-------- EXCERPT PROVIDED --------

Grieving for Notorious RBG

(All photographs by Doreen Stratton)

This past Saturday night at least 400 citizens filled the entrance sidewalk of the Bucks County Administration building to grieve the death of Supreme Court Justice Ruth Bader Ginsburg. She died on Friday September 18 after years of struggle against debilitating illnesses that for others, would have ended their lives sooner. She was truly Notorious.

Many could feel her presence.

The Welcome is offered by Marlene Pray, Director and Founder of Doylestown’s Rainbow Room

The Jewish ritual of leaving a stone at a deceased grave was explained. Many came forward to take a stone.

Rest In Peace Ruth Bader Ginsburg

Walking home after the gathering, when I passed the parking garage at Court and Broad Streets it brought memories of the Borough School that once stood on that ground. The building was destroyed by fire in February 1973. Constructed in 1889 with stone,  some of my ancestors attended the school in the early 1920s; and also where I had received the first six years of my education. It was also for many years the polling site for our precinct. I remember when still a child, my parents allowed me to tag along as they walked to the polls to cast their vote. Since then Voting has always been a part of my DNA.

-------- MATERIAL SHOWN --------

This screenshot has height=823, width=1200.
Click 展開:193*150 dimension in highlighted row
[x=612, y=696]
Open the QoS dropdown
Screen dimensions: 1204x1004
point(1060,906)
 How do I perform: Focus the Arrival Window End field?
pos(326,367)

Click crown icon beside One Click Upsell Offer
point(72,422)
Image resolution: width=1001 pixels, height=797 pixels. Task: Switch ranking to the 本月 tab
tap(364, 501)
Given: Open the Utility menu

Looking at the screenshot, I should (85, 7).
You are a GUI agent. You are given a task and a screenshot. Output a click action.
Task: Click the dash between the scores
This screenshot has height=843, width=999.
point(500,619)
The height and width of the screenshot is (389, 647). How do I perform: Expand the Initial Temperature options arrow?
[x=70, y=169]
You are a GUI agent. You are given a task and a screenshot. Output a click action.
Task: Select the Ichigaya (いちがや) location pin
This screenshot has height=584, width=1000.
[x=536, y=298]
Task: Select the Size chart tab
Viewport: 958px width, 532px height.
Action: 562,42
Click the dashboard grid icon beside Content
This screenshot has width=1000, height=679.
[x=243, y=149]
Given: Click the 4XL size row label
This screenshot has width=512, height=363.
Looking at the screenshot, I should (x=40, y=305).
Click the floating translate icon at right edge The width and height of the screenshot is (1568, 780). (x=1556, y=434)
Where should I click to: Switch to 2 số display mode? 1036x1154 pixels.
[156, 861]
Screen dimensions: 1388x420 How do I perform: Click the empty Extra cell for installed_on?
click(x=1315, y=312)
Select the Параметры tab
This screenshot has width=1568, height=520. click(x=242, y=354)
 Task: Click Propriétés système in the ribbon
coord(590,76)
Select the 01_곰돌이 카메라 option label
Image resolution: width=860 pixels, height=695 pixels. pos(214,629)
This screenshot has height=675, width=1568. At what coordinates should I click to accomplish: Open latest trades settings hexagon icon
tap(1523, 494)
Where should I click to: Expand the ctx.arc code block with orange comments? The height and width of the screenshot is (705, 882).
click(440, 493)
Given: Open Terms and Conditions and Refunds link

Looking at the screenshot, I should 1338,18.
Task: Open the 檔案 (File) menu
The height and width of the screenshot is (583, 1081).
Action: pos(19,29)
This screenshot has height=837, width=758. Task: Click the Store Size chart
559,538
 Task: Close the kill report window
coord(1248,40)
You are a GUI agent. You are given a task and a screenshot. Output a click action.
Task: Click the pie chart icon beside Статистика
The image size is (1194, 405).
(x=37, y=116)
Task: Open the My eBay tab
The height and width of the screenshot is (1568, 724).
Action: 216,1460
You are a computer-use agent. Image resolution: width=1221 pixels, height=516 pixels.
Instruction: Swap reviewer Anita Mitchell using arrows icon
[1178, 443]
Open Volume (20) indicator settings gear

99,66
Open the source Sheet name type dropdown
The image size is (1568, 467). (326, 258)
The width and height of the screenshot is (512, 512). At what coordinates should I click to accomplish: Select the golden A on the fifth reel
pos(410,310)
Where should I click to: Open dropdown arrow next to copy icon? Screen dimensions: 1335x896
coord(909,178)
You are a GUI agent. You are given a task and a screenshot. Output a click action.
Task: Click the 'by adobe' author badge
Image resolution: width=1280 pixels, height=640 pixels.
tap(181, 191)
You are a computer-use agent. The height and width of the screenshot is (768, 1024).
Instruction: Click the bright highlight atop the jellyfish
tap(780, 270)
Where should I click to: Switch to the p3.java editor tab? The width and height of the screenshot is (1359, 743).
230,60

--------

*REQUIRED TASKS*:
**1)** In the Ginsburg post, in what month and year was the Borough School destroyed by fire?
**2)** From the Ginsburg post, reproduce the part that opens with the words containing "The Welcome is" and closes with "part of my DNA.".

*YOUR WRITTEN ANSWERS*:
**1)** February 1973

**2)**
The Welcome is offered by Marlene Pray, Director and Founder of Doylestown’s Rainbow Room

The Jewish ritual of leaving a stone at a deceased grave was explained. Many came forward to take a stone.

Rest In Peace Ruth Bader Ginsburg

Walking home after the gathering, when I passed the parking garage at Court and Broad Streets it brought memories of the Borough School that once stood on that ground. The building was destroyed by fire in February 1973. Constructed in 1889 with stone,  some of my ancestors attended the school in the early 1920s; and also where I had received the first six years of my education. It was also for many years the polling site for our precinct. I remember when still a child, my parents allowed me to tag along as they walked to the polls to cast their vote. Since then Voting has always been a part of my DNA.